Pemerintah Acuhkan Pelestarian Hutan, Cukup Bagi Indomie Usai Bencana
Direktur Walhi Aceh, Muhammad Nur
Banda Aceh — Wahana Lingkungan Hidup (Walhi) Aceh menanggapi terkait bencana banjir bandang yang melanda wilayah Desa Paya Tumpi Kecamatan Kebayakan dan Desa Daling Kecamatan Bebesen, Aceh Tengah, Rabu, 13 Mei 2020.
Walhi menilai, kejadian itu merupakan buah dari ketidakpedulian Pemerintah Aceh dan mengacuhkan pelestarian hutan dan lahan.
Direktur Walhi Aceh, Muhammad Nur, mengatakan Walhi bersama organisasi masyarakat sipil sudah sering mengingatkan Pemerintah Aceh, pengusaha dan publik untuk memperhatikan pelestarian dan pemanfaatan hutan dan lahan sesuai daya dukung dan daya tampung.
Namun, perambahan hutan secara massif masih terus terjadi tanpa henti sampai saat ini, belum lagi berbagai proyek pembangunan sering kali mengubah fungsi hutan tanpa memperhatikan musim hujan dengan curah hujan yang tinggi.
“Kita semua seperti tidak belajar sama sekali dalam berbagai bentuk bencana yang melanda berbagai kabupaten/kota di Aceh,” kata Muhammad Nur dalam keterangannya, Kamis (14/5).
Walhi Aceh memprediksi bencana alam Aceh tidak akan berakhir tiap bulan/tahun jika kesalahan pengelolaan dan pelestarian hutan dan lahan tidak ada perbaikan, begitu juga komitmen pemerintah untuk mempertahankan hutan dan lahan mesti menjadi agenda utama jika tidak ingin Aceh mengalami kerugian bencana tiap tahun.
Dari berbagai kajian yang dikeluarkan oleh berbagai organisasi dan badan publik lainnya, kata M. Nur, wilayah tengah Aceh merupakan wilayah rawan bencana longsor dan banjir bandang, tetapi dalam praktek di lapangan sering juga membuka ruas jalan baru yang justru mempercepat bencana.
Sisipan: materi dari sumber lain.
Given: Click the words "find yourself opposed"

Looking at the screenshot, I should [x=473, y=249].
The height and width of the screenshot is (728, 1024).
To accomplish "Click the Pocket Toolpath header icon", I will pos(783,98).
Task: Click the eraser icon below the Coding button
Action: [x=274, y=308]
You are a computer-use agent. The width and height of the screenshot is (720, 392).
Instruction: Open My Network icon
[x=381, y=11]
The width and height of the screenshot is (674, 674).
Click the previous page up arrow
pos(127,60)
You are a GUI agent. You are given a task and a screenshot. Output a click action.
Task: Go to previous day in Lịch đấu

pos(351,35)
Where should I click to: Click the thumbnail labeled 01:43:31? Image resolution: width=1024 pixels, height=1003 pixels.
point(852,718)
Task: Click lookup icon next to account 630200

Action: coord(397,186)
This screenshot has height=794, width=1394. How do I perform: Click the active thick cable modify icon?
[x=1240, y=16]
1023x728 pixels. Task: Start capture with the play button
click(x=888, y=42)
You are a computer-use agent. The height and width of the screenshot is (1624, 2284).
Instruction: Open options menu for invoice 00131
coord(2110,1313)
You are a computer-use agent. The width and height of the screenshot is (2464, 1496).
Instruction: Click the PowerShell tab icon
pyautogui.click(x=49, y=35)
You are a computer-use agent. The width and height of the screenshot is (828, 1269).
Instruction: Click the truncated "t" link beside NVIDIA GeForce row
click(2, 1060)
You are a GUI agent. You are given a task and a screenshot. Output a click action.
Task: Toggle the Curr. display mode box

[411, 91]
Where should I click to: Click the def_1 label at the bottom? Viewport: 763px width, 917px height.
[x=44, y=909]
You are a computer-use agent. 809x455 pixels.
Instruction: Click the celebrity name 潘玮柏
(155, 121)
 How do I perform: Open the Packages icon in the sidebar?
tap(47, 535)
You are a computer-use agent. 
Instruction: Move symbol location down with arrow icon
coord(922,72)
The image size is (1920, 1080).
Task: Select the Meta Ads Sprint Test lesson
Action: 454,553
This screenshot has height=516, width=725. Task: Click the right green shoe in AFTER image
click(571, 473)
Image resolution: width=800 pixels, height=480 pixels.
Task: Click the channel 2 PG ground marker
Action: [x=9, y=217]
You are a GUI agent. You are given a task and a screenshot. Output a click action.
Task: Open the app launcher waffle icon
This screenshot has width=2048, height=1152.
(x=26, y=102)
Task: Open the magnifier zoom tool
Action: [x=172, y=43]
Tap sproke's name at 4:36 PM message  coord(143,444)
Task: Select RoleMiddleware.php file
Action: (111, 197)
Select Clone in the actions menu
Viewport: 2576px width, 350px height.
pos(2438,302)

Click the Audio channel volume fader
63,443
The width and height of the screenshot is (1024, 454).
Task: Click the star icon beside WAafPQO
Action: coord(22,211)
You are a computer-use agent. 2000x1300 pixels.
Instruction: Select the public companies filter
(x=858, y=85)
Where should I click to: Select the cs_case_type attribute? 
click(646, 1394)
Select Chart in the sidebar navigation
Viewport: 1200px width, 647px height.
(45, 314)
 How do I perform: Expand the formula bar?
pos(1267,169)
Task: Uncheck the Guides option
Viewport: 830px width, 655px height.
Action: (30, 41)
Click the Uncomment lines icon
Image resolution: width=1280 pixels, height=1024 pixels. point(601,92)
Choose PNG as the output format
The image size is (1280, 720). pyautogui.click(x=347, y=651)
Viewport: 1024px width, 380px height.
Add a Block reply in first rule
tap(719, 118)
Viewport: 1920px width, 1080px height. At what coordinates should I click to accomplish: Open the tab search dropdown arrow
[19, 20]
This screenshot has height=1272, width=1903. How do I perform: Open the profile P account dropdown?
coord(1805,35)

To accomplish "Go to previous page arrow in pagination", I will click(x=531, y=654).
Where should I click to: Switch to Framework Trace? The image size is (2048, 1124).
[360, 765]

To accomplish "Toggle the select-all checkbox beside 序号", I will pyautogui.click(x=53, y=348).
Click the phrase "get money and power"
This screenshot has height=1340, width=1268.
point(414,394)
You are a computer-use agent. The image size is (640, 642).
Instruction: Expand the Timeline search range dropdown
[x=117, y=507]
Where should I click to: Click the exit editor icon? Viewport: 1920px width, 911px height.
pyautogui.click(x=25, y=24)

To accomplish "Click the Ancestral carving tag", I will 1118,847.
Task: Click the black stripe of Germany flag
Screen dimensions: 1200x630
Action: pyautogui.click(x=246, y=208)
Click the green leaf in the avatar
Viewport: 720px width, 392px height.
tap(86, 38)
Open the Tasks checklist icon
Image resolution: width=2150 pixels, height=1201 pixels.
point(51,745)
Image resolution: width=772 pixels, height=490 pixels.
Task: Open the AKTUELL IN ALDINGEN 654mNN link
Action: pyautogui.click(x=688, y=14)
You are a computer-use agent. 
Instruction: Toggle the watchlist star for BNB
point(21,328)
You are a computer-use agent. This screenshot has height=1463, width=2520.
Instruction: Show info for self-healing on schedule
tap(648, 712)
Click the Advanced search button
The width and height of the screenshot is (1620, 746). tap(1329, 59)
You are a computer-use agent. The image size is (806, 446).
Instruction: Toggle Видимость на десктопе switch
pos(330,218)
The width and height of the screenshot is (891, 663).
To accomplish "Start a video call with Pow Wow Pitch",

Walhi juga mempertanyakan dana Rp17 triliun tiap tahun yang dikelola Pemerintah Aceh, berapa persen dipakai untuk menghadapi bencana dan mitigasinya.
“Kami menduga dana sebesar itu hanya dipakai untuk operasional badan-badan publik, berapa besar komitmen para pihak strategis mempertahankan tutupan hutan dari kehancuran setiap tahun,” sebutnya.
Catatan Walhi Aceh, deforestasi hutan tiap tahun rata-rata mencapai 16.000 hektare dengan rincian hasil illegal logging, membuka kebun, membuka ruas jalan, dan kegiatan pertambangan secara illegal maupun legal, belum lagi perusakan bantaran sungai yang cukup tinggi di sepanjang sungai, sehingga sungai kehilangan fungsinya dengan baik ketika musim hujan.